_How to complete this task_
Please repeat nothing except the lines from the one containing "Screen dimensions: 1568x749" through the end of the records, exactly and without pictures.

Data excerpts

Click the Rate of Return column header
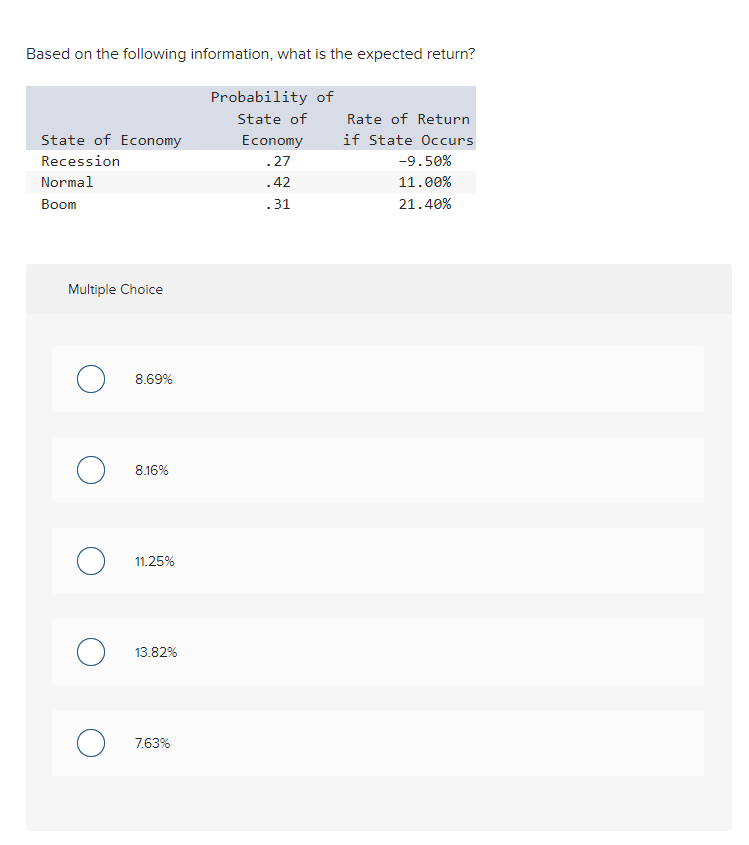This screenshot has width=749, height=845. [x=408, y=130]
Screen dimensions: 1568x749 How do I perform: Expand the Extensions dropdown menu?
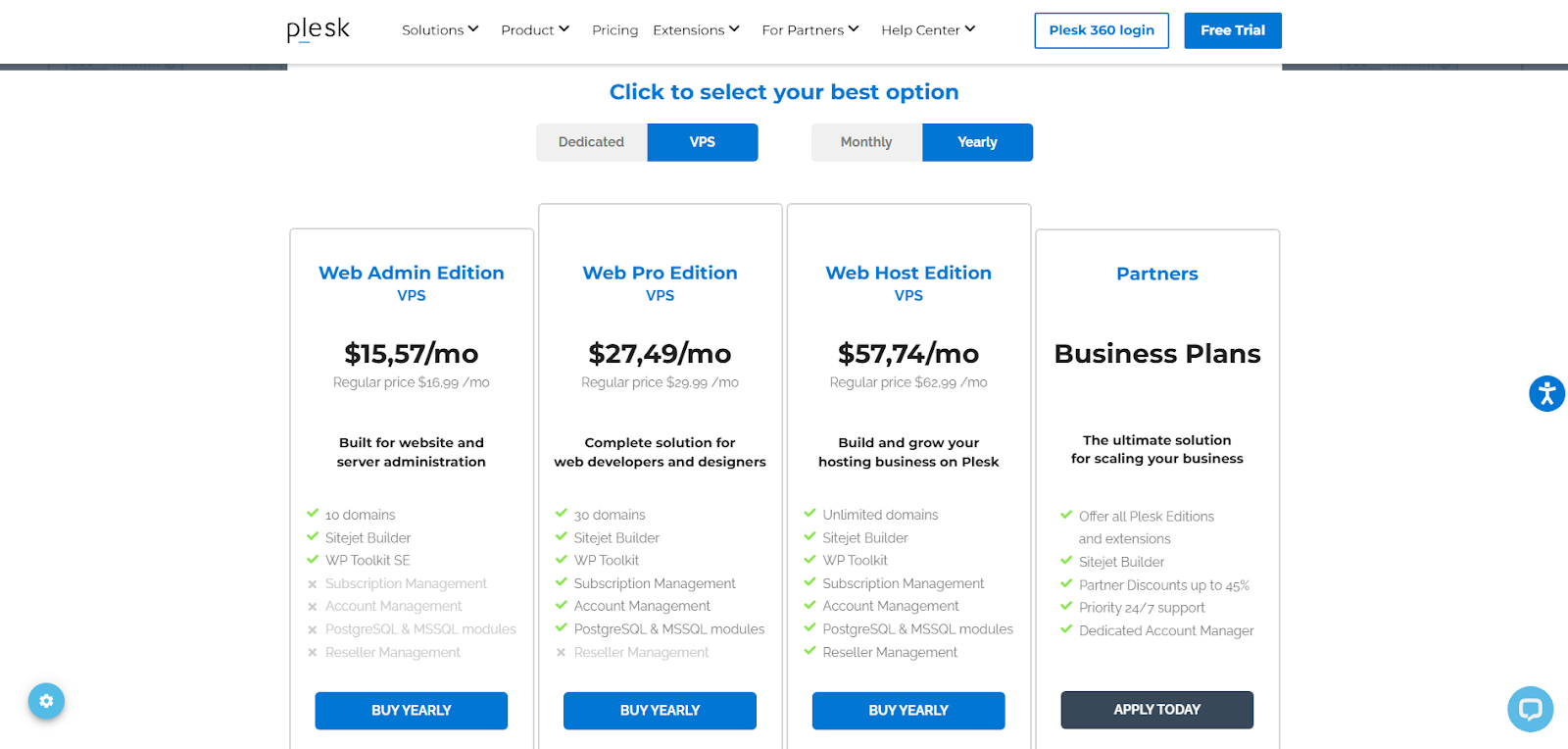point(696,30)
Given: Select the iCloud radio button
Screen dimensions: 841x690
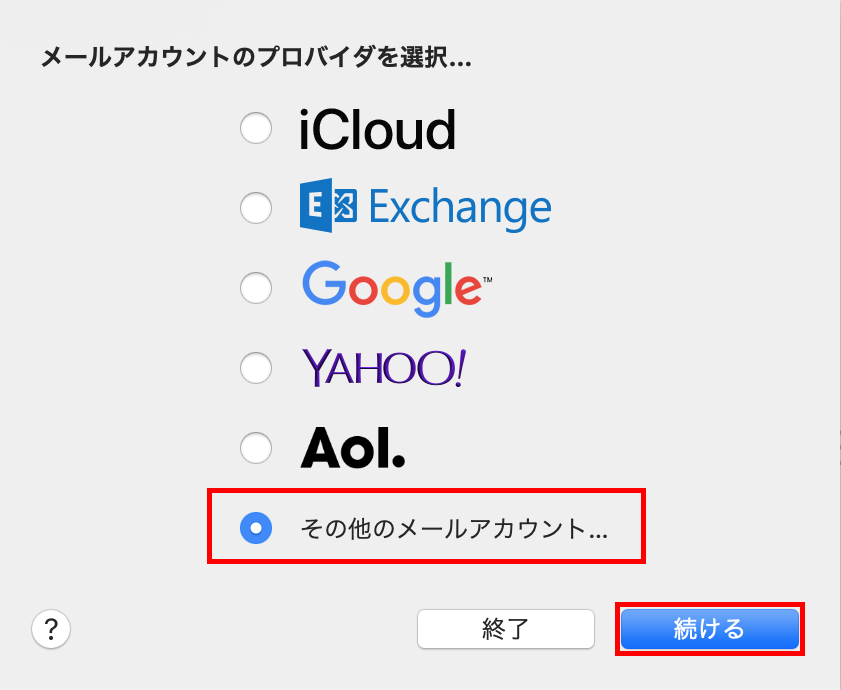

_Output for this exercise_
Screen dimensions: 1568x749 How do I perform: Expand the Extensions dropdown menu?
point(696,30)
Given: Select the iCloud radio button
Screen dimensions: 841x690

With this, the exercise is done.